Повременим с похоронами. Это верно, что земли нет, общества нет, отклика нет, обновления нет, движения нет, — и теоретически как будто бы все беспросветно. Но здешняя наша литература должна, все-таки, жить, как тень от той советской, как недоумение, обращенное к ее непонятной, если только не притворной, уверенности, как вопрос, как отказ от огрубения, хотя бы даже и общественно-спасительного. Душа мира не хочет впасть в детство, которого требует коммунизм, — или фашизм, и все вообще, что этим течениям родственно. О, как много могла бы сказать русская литература здесь в ответ на то, что сказано там , если бы только она нашла в себе силы говорить! До сих пор она лишь высокомерно морщилась или вносила в спор запальчивость личных обид, неубедительную и даже вызывающую смущение. А люди так ждут ее подлинного голоса, что даже слабые намеки принимают за слова. «Лучше Маяковского». Стихи, пожалуй, в большинстве случаев были хуже Маяковского. Но в намеках их можно было, все-таки, расслышать то, что Маяковский и его товарищи растеряли. В их нежности, в их лиризме могло бы, по теперешним временам, быть больше творческой смелости, чем в рабском и плоском «динамизме» современных советских од.

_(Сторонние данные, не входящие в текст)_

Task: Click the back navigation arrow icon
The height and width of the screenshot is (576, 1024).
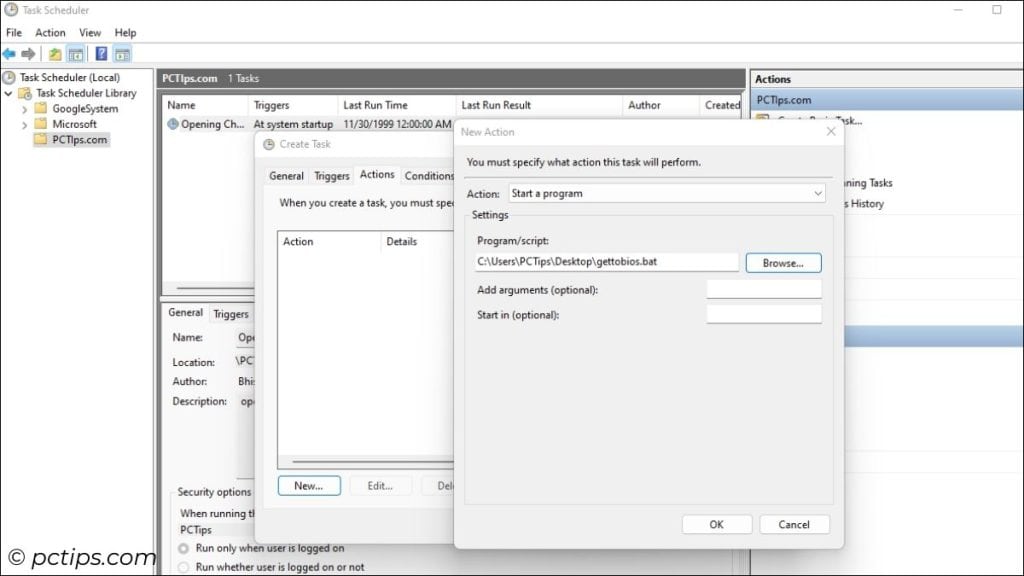Action: (10, 53)
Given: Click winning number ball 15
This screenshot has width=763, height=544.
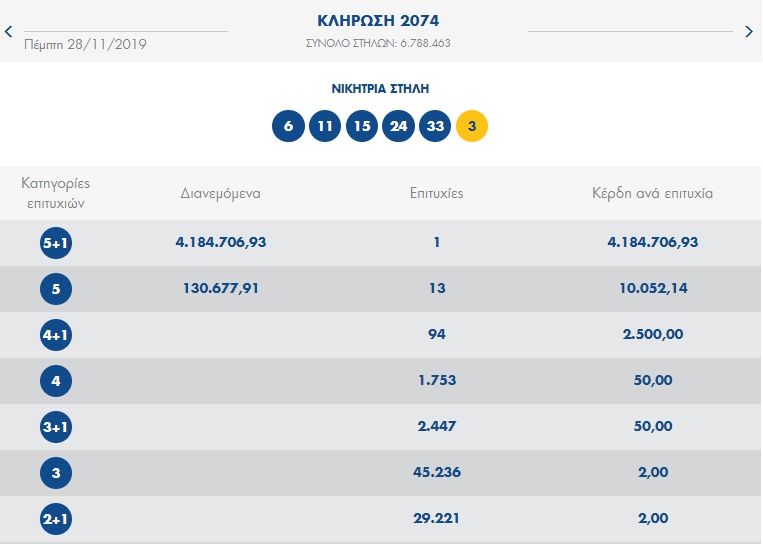Looking at the screenshot, I should coord(361,127).
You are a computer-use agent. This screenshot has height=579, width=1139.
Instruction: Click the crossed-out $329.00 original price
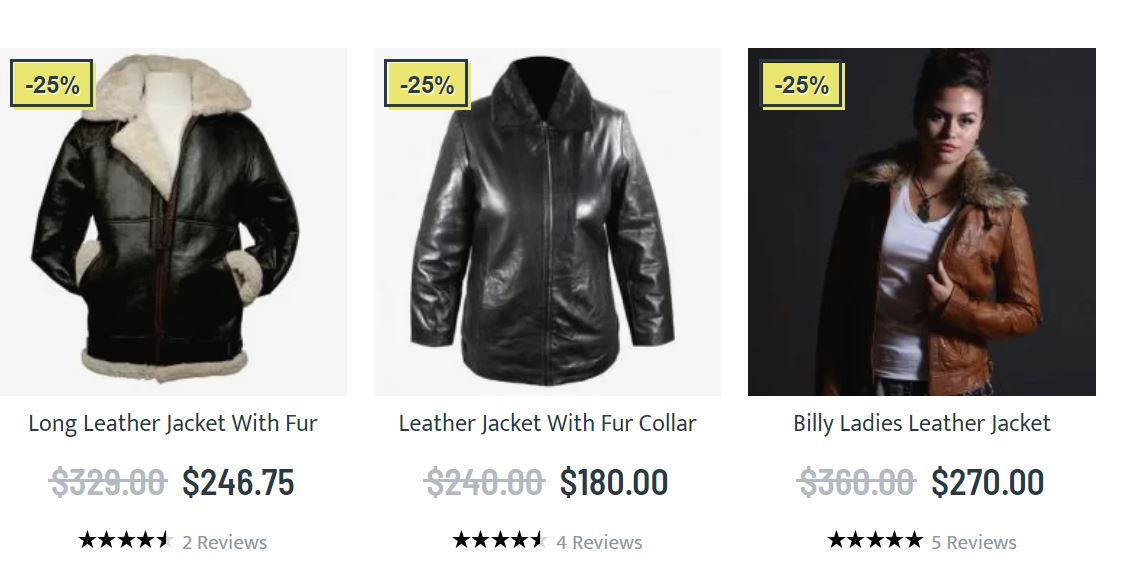pos(107,483)
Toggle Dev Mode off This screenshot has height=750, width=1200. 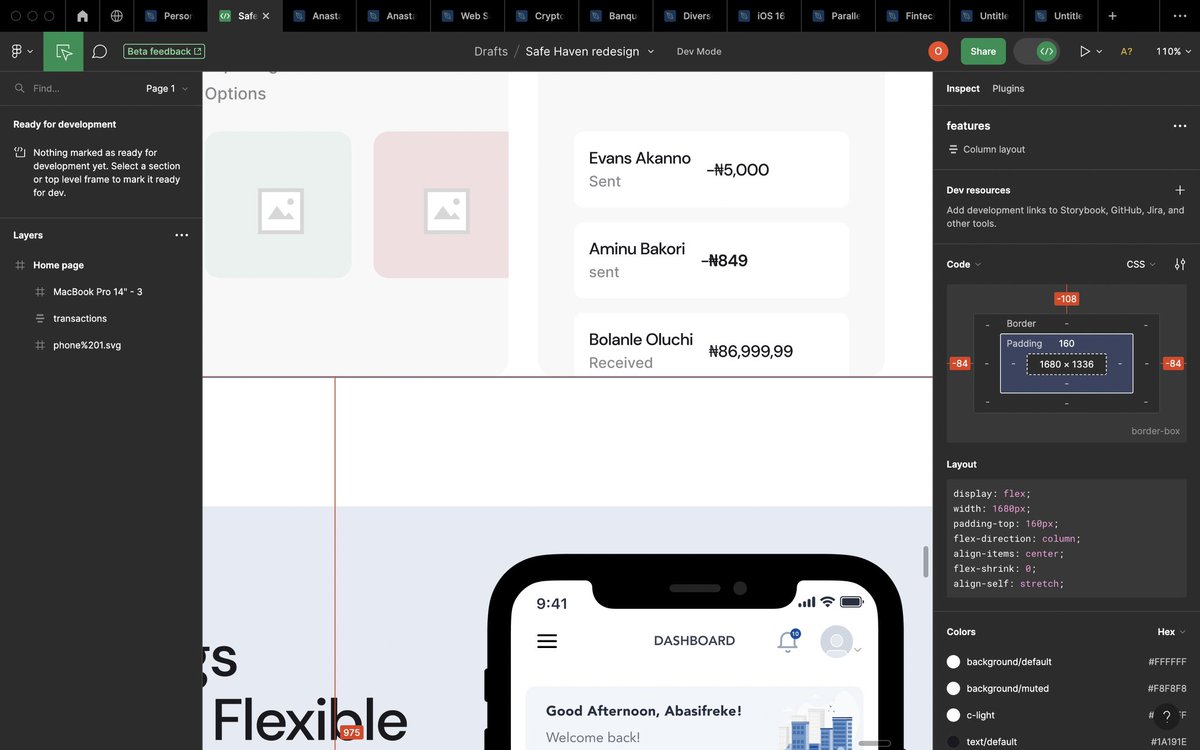(1036, 51)

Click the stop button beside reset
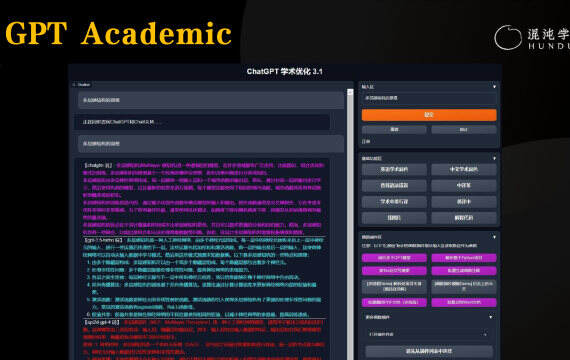(x=464, y=129)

Могло бы… если бы только голос этих стихов был голосом воли, а не усталости.
* * *Литература не творится в торжествах и успехах. Не питается ими, во всяком случае.
И вот порой приходит в голову: были ли когда-нибудь для литературы условия такой чистоты, такой ответственности, как наши теперешние, – и неужели же мы их пропустим, ничего в них не поняв и не заметив?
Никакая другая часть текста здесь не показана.